– Check against delivery –
I have the honour to speak on the behalf of the EU and its Member States. The Candidate Countries Turkey, the Republic of North Macedonia*, Montenegro*, Serbia* and Albania*, the country of the Stabilisation and Association Process and potential candidate Bosnia and Herzegovina, as well as the Ukraine and Republic of Moldova, align themselves with this statement.
Before my statement, I would like to convey sincere condolences to the families that lost loved ones in the tragic plane crash outside Tehran yesterday morning.
The EU welcomes Vietnam's choice of topic for today's Open Debate in the Security Council, entering the 75th anniversary of the United Nations Charter by focusing on the very foundation and raison d'être of our cooperation, namely the upholding of the Charter to maintain international peace and security.
For almost three quarters of a century, the UN Charter has not only served as the legal basis of this organisation but also as an enduring symbol of multilateral cooperation and the rules-based international order. Written at the end of the darkest days in the history of mankind, the Charter represented new hope for the peoples of the United Nations.
The United Nations Charter is as relevant and important today as it was when first signed. We live in an interconnected and rapidly changing world, and upholding agreed rules and norms is the only starting point we have for handling increasingly complex challenges.
So let me start out by underlining that the UN Charter – and the multilateral cooperation that it has established - has been a remarkable success. There has been a clear decline in violence and in the type of inter-state conflicts, that the Charter was designed to handle. There is no need to question that multilateralism and international law works. It works for all of us: countries that have military might and economic dominance, and the countries that do not. We all benefit. The Charter serves us all.
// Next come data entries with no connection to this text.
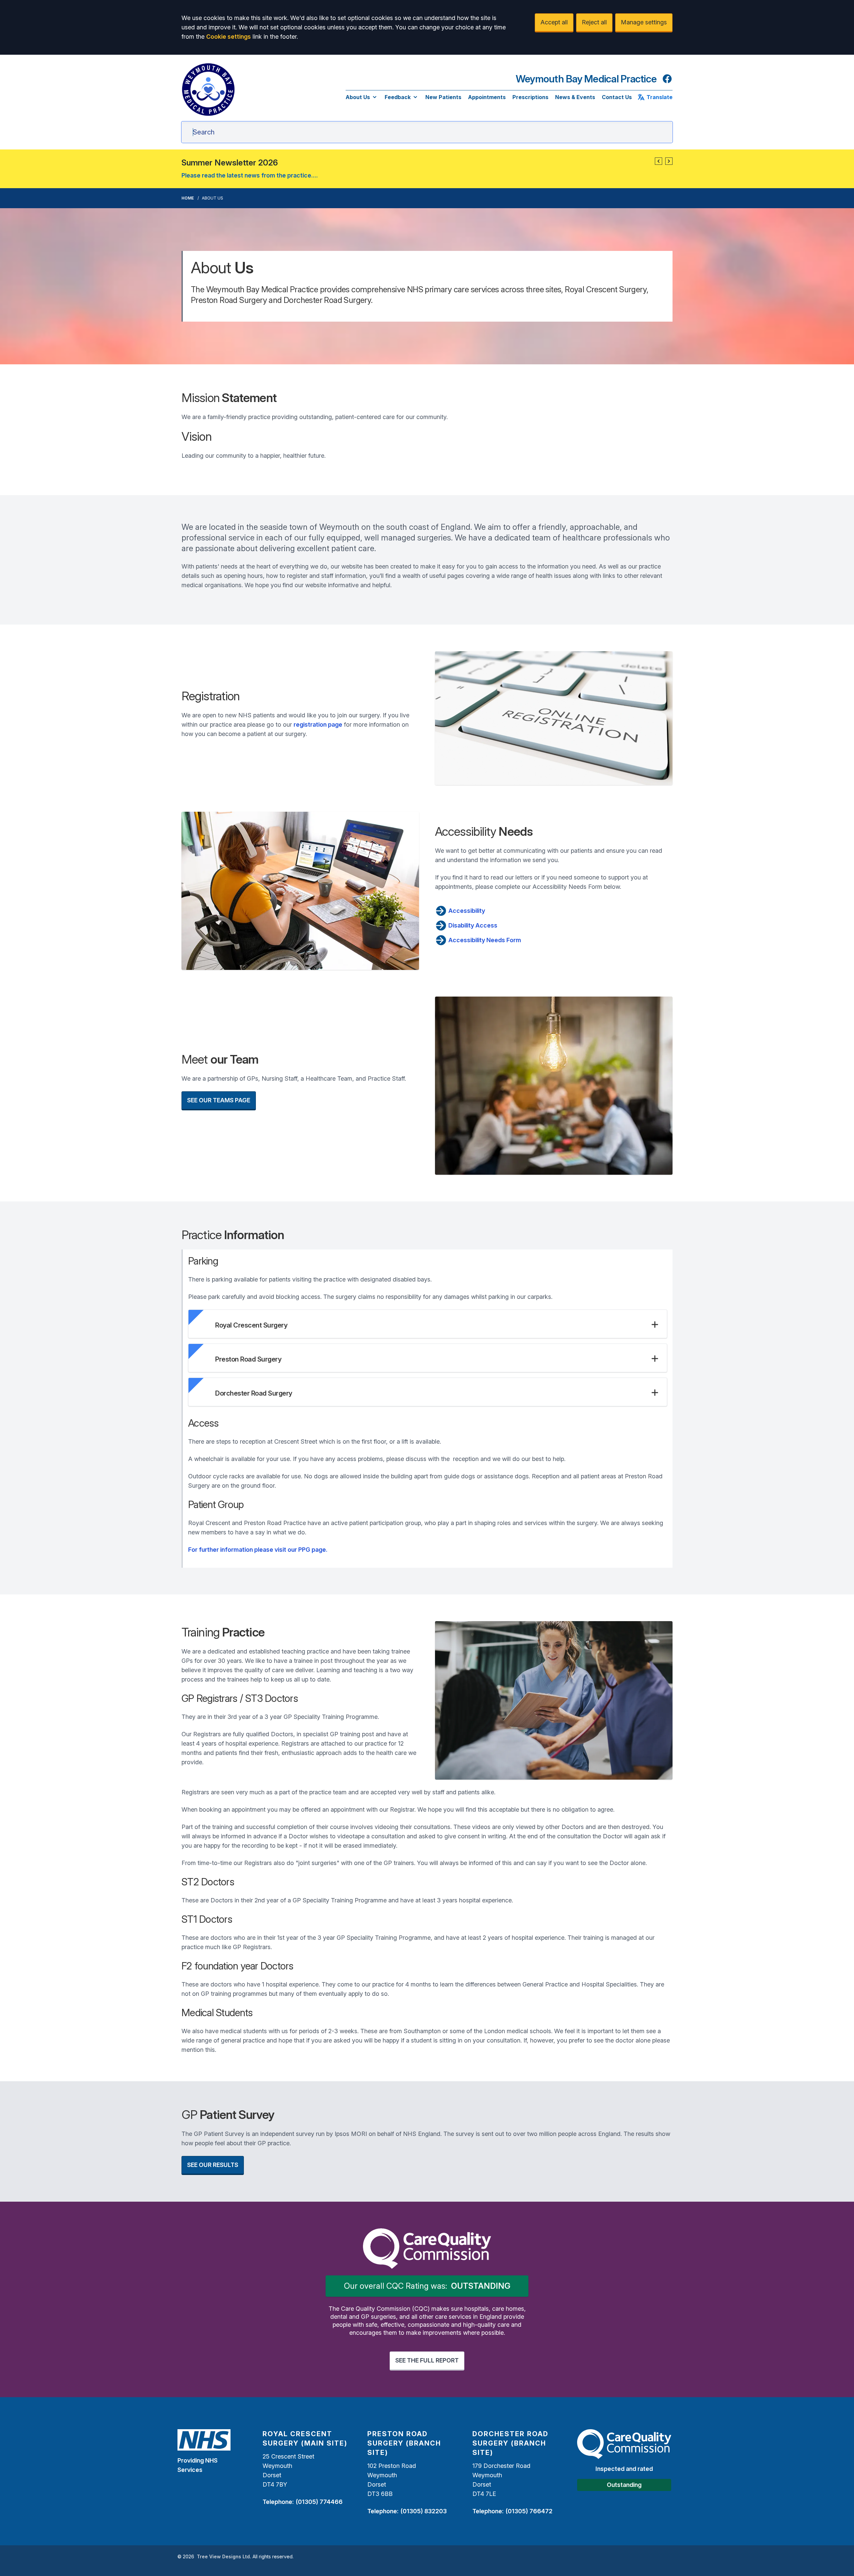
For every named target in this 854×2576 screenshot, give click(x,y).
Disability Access (472, 925)
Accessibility (466, 910)
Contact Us (617, 97)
At the same time, we must recognise that new types of threats are on the rise: hybrid warfare, foreign interference and violent extremism. And fundamental, global developments – climate change, changing demography and disruptive technology – will keep producing new kinds of challenges to peace and security. We have to continue finding ways to prevent and handle these challenges; developing, strengthening and reforming the multilateral system. Our only point of departure for tackling complex, interconnected, global challenges is multilateral cooperation that binds us all. The United Nations Charter is at the very core of that.
While we live in an era of unprecedented quantity and range of multilateral structures, the multilateral system is also increasingly being challenged. New competition and tensions are undermining the multilateral system. Widely accepted treaties and agreements seem to be put into question. It has been argued that this is the result of a shift of power, and the seemingly powerlessness of multilateralism in the face of modern challenges. That the legitimacy of the multilateral system is vanishing, and that the ideals it represents are out of date.
But let's base our discussion here today on facts. Side-lining the multilateral system and returning to the rules that pre-date the UN Charter would bring us back to a situation that we – not least us Europeans – know all too well: chaos and violence. Because power is not a zero-sum game, and respect for the international, rules-based system, is in everybody's best interests.
The unfolding escalation in the Middle East is an extremely serious case in point. It could jeopardize regional security and strengthen global terrorism. The EU is deeply concerned about the latest increase of violent confrontations in Iraq, and underlines the need for de-escalation and dialogue – and for respecting Iraqi sovereignty. The only way forward is a regional political solution in line with international law. In this context, the EU attaches great importance to preserving the Joint Comprehensive Plan of Action (JCPoA) and to its full implementation. It is a fundamental element of the global nuclear non-proliferation architecture and crucial for the security of the region and of the world.
At the same time, in a fractured world, it is essential that all member states allow the UN to play its role as a platform for dialogue. That is the basis for peaceful de-escalation of tensions that can run out of hand and become new armed and deadly conflicts.
The message of the new leadership of the European Union is clear: the EU is, and will continue to be, a guardian of multilateralism, standing up for the rules-based international order, including the protection of human rights, with the United Nations and its Charter at its core. The EU will continue to support the institutions that have served us so well and the rules and norms that have laid the foundation for the progress we have seen and benefitted from over the past 75 years.
To uphold the multilateral system and the respect for the UN Charter is not only in the interest of all member states, it is also the responsibility of all member states. This year's commemoration shall be a unique opportunity to explore how we collectively can build on these achievements to shape the 'Future we want, the UN we need'. The EU and its Members are, and will remain, a key partner in this endeavour, as a cooperative global power voice that consistently puts cooperation over confrontation and multilateralism over isolationism, that sticks to its commitments and willingly helps others stick to theirs.
* The Republic of North Macedonia, Montenegro, Serbia and Albania continue to be part of the Stabilisation and Association Process.